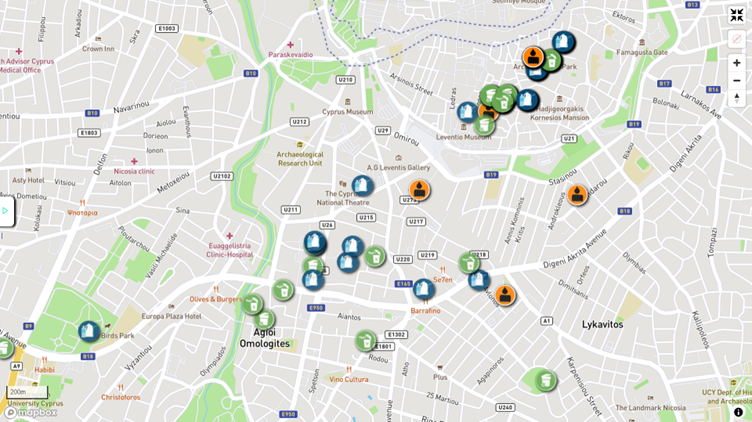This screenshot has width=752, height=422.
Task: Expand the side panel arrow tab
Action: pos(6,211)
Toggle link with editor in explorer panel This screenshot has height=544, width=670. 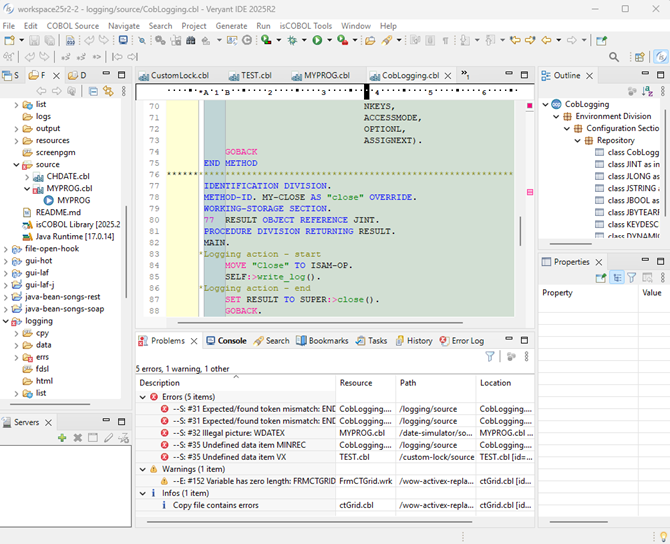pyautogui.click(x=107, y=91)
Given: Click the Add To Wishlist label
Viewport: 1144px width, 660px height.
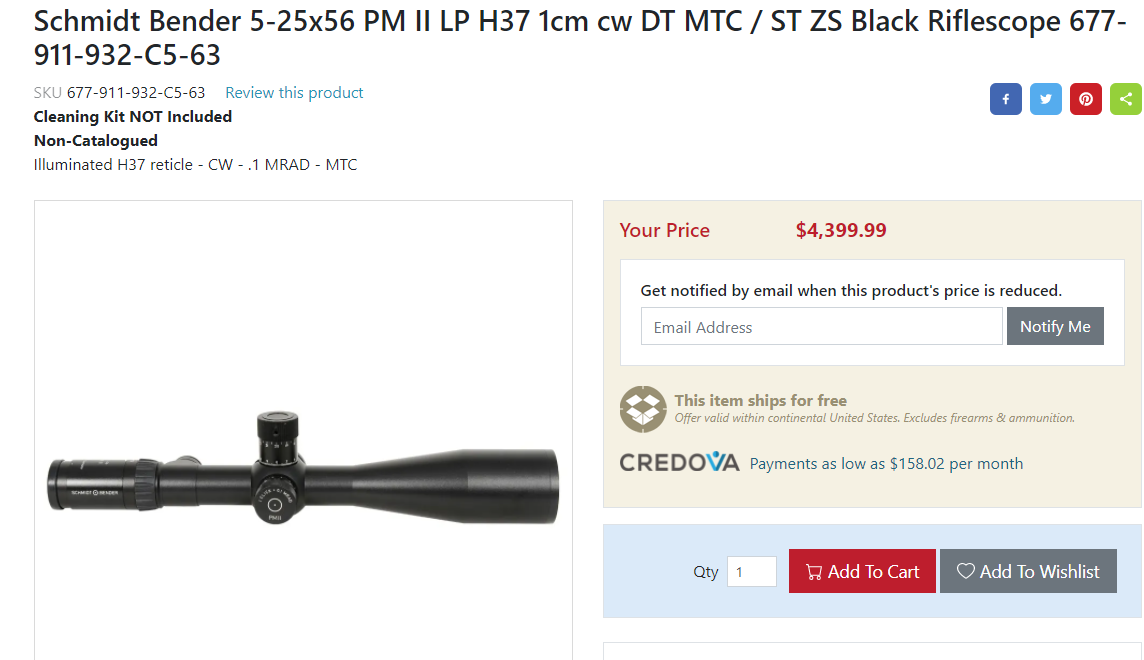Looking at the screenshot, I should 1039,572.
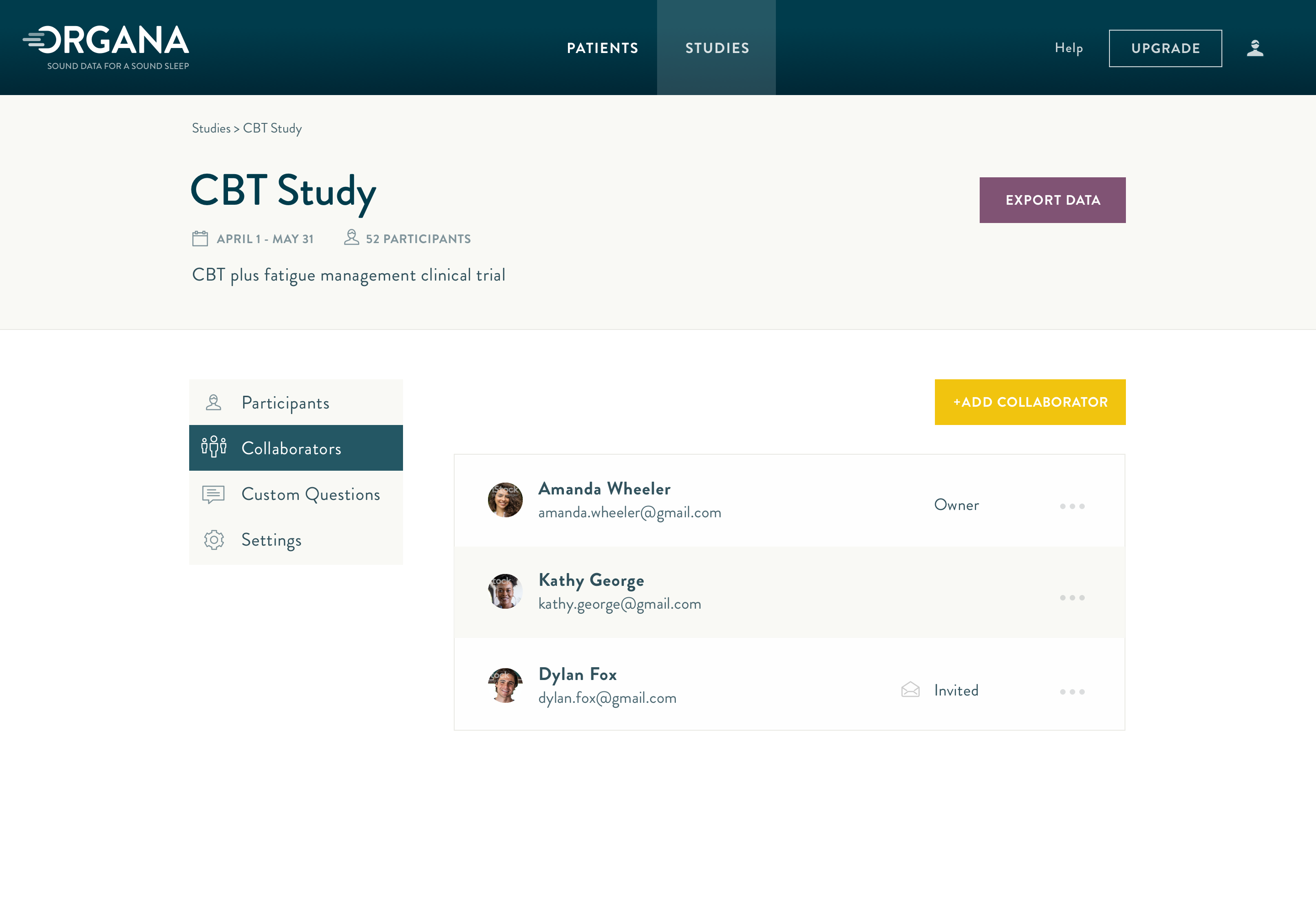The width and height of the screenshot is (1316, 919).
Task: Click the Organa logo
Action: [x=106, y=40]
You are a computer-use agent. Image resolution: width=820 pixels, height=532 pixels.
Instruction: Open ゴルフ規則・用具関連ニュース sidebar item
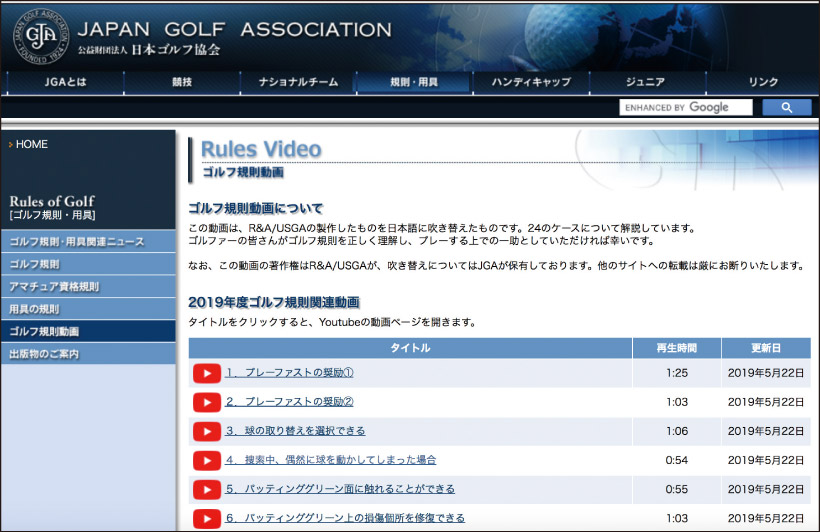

...

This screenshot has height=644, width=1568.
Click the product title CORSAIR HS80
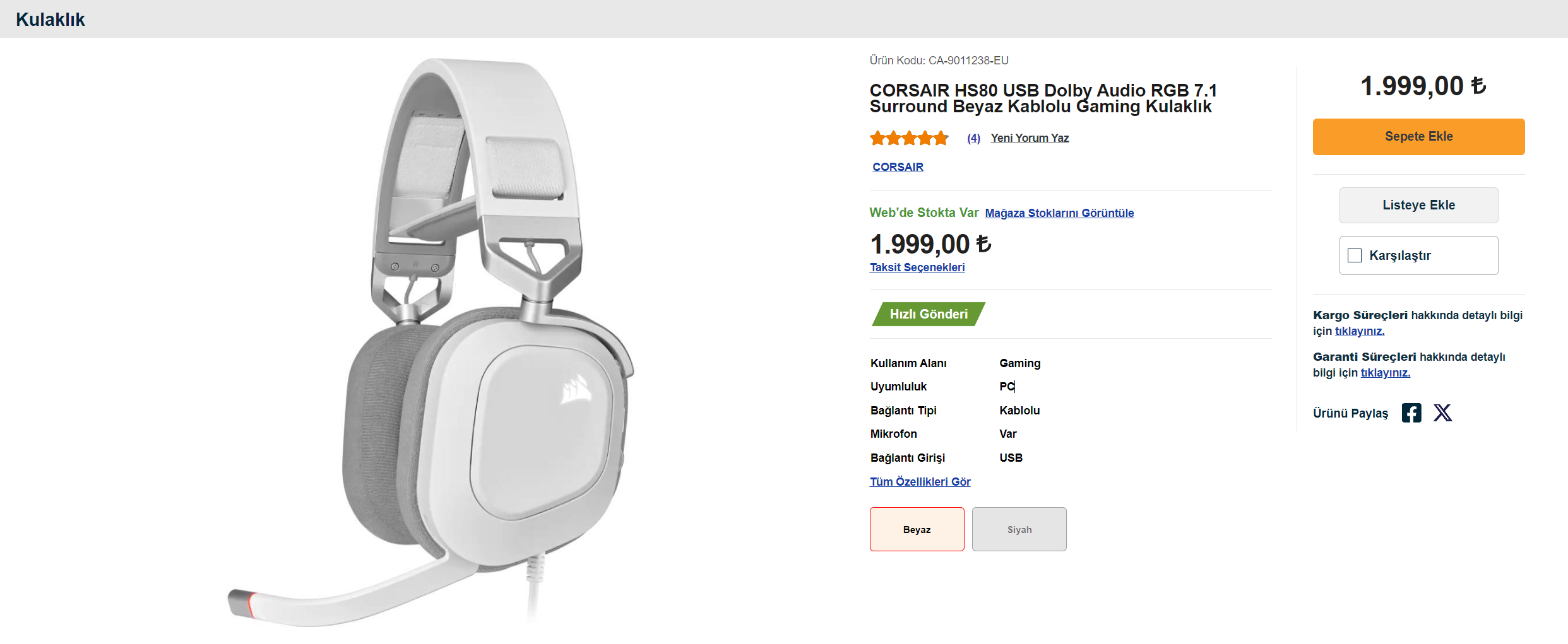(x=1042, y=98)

The exercise:
In the rows between the line holding "Given: Click the Add To Wishlist label" and the line holding "Instruction: Open ゴルフ規則・用具関連ニュース sidebar item", inclusive, switch "Wishlist" to "Favorites" and change nothing else. Return only those lines, without the pictures.

Reply:
Given: Click the Add To Favorites label
Viewport: 1144px width, 660px height.
Looking at the screenshot, I should 1039,572.
The width and height of the screenshot is (1316, 919).
Task: Click the Organa logo
Action: [x=106, y=40]
You are a computer-use agent. Image resolution: width=820 pixels, height=532 pixels.
Instruction: Open ゴルフ規則・用具関連ニュース sidebar item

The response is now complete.